第1回に引き続き幼児の受験指導歴24年の杉山先生に、合格に近い親になるためには、どうしたら良いかお聞きします。

子供に目的を意識づけできる親

前回は「自分の子どもを冷静に見目を持つこと」「情報を見極める目を持つこと」「礼儀や常識があること」を挙げていただきました。他にはどのようなことに注意したらいいでしょうか?
(杉山先生、以下同様)子供に受験勉強させるにあたり、目的をある程度でも理解できるよう説明をする親になることが必要でしょう。つまり受験勉強をしているんだということを、子どもに自覚させているという事です。別に「ぎゅうぎゅう詰め込むから覚悟しろ!」と説明することではありません。でも子供ながらに納得していないと、学習意欲も生まれてこないことが多いと感じるからです。

風評に惑わされない親

前回志望校についての情報力ということで少し触れていただきましたが、口コミについてはどのようにお考えですか?
受験期全般を通して、いわゆるガセネタ、風評に惑わされないということが必要です。そのためには「世間一般常識と比べてどうか」という視点が大切です。常識とあまりかけ離れている噂は聞き流しても問題ありません。

一般的に、私立小学校の先生方の入試に関してのお考えは、保守的なように思います。どちらかといえば革新的な事は少なく、各学校の伝統的考え方に拠り所を求めている事が多いように思います。口コミ情報を判断する際には、その点を考慮された方がよいのではないでしょうか。

受験への取り組みを夫婦で理解し合っている親

子供の教育はどうしても母親中心になりがちですが、父親の役割についてはいかがですか?
義務教育の小学校をどうして「受験」するのか、親自身よく考えて、両親で話し合いができて理解しあっているということが、まず大切だと思います。受験勉強の中心は母親でも、「任せているのだから俺は関知しない。」という態度ではなく、いつでもサポートするという姿勢を示し、夫婦で協力することが受験を成功に導く第一歩です。
ここができていないと、面接で夫婦の答えの不一致が面接官に見えてしまうというケースがあります。
夫婦
両親の意識共有が大切

子供の社会性を育てるという自覚を持った親

親があたり前のことをしていれば、子どもはそれをまねるというお話がありましたが、あえてしつけるならどんな点に注意すればいいですか?
朝起きたら「おはようございます」と挨拶をする、食事の際に「いただきます」「ごちそうさま」をするというようなことは当然ですが、例えば電車やバスに乗る際、降りる人を待たずに乗り込んだり、通勤電車内で飲食したり座席を靴の泥で汚すなどの行為を許したりしていませんか。病院や図書館ではどのように振舞わなくてはいけないか、注意されなくても静かにできますか?

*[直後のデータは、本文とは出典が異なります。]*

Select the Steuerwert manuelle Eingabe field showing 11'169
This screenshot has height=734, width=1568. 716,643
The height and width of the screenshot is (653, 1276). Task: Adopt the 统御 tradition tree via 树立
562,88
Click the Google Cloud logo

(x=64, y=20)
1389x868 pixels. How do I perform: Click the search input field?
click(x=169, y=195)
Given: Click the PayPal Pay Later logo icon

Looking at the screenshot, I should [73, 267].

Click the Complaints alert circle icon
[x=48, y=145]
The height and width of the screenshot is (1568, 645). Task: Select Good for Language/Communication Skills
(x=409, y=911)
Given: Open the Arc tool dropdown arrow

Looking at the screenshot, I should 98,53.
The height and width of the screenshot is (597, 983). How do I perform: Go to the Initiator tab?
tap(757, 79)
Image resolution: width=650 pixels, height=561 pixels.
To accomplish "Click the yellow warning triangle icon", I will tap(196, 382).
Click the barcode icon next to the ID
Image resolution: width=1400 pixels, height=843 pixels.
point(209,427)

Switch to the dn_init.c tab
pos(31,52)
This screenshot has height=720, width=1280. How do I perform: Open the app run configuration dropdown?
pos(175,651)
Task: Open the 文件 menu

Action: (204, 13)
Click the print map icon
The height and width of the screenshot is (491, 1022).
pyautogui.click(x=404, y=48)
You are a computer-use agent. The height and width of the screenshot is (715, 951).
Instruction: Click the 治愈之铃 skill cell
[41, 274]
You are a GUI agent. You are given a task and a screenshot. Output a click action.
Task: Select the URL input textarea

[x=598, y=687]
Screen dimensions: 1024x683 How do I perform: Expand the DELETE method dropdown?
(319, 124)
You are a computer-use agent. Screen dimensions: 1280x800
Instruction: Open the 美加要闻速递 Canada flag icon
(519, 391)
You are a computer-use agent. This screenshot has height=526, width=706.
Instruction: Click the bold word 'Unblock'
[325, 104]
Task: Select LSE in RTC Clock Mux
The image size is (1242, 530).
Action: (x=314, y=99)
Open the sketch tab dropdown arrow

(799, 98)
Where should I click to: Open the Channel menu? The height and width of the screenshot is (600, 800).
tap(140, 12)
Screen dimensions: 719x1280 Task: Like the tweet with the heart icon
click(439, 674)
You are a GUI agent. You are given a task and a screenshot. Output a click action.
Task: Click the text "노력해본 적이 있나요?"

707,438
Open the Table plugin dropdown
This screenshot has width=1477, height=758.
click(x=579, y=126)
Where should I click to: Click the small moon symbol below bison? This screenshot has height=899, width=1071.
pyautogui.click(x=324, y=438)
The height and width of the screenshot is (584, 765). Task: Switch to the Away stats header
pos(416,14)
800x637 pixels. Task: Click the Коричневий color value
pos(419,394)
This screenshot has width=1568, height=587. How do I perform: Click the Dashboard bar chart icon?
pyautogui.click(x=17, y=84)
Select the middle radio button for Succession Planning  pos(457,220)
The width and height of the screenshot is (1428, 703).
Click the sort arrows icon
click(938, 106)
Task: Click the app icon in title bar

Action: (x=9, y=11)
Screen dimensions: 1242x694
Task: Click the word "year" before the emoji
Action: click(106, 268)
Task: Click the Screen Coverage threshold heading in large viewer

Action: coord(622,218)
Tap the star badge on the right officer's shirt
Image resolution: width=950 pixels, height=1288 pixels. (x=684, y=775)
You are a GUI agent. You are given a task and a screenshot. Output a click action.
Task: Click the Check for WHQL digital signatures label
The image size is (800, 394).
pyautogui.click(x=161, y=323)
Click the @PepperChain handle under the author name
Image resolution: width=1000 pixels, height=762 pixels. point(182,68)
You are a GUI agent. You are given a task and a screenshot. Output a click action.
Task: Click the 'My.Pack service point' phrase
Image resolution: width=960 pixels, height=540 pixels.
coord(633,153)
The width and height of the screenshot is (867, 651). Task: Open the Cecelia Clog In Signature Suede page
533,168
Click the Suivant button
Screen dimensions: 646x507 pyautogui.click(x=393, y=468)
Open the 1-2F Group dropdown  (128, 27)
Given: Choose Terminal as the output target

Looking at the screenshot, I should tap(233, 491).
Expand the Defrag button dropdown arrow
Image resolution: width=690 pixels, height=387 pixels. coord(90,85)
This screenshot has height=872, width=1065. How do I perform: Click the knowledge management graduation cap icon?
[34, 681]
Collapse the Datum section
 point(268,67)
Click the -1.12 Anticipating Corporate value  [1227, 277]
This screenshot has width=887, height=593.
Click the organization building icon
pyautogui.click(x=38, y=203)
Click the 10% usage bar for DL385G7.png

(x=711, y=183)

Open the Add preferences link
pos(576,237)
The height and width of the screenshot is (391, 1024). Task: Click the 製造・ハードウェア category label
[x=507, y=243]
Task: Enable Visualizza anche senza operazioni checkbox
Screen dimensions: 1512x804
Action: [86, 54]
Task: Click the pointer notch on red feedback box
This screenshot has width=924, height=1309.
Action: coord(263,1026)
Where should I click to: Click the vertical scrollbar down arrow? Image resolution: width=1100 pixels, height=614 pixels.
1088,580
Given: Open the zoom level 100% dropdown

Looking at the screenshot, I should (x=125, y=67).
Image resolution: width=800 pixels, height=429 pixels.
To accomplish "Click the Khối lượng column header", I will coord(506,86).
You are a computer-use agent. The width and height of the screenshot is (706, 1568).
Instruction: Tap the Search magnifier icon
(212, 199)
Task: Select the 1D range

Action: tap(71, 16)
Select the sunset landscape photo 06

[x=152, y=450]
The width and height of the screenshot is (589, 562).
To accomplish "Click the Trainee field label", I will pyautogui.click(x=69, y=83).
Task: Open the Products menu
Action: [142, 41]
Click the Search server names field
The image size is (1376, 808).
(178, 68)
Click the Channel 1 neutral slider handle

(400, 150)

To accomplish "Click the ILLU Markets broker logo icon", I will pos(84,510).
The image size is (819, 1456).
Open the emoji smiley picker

「小さい子どもなんだから仕方ない」で済ませず、お子さんが6歳児なりの社会性を身につけさせることが大切じゃないでしょうか。

子どもの話に耳を貸す親

他にこんなケースもあったというこぼれ話がありましたら、お聞かせ願えませんか?
そうですね。とにかく、他人の目を一切気にせず、がむしゃらに受験に向けて突っ走るモーレツタイプな親御さんのお子さんも合格します。

また合格した後に、学校に上がってからのお子さんの家庭を観察すると、お母さんが良く子どもの話を聞いているように思います。学校での出来事とか。それもただ聞きっぱなしではなく、上手く子どもをリードして話を引き出したり、親の価値観を伝えていたり。子どもを信頼しているという雰囲気があります。それが子どもに伝わり自信になっていくのではないでしょうか。

先日、電車で通う新一年生が 『乗り換えの時、お友達と離れて迷子になったけど、駅員さんに案内して貰ったの。』と駅に迎えに来ていたお母さんに報告していた子がいました。困った時に、一年生なりに解決出来る力が備わっていた事に感心しました。

最後に受験を志している保護者の方に一言いただけますか。
御両親も子供が生まれてから『親』としての成長があったはずです。喜び、悩み、戸惑いつつの一生懸命な姿があったことでしょう。『私たちは6年間このような家庭を築いてきました。我が子はここまで成長いたしました。貴校で学ぶ一員としてふさわしいでしょうか?どうぞ見てやってください。』そういう想いを持って、ありのままの姿で試験に臨めるよう毎日を積み重ねていってください。

お話しを伺ってみると、受験する・しないに関わらず子育てに真摯に取り組むことが大切なのだと感じます。ある私立中学校では生徒に「紳士・淑女たれ!」と言っています。家庭教育でも同じことではないでしょうか。そして困った時は自分でなんとか切り抜ける知恵と力を子どもたちに身につけさせてやりたいものです。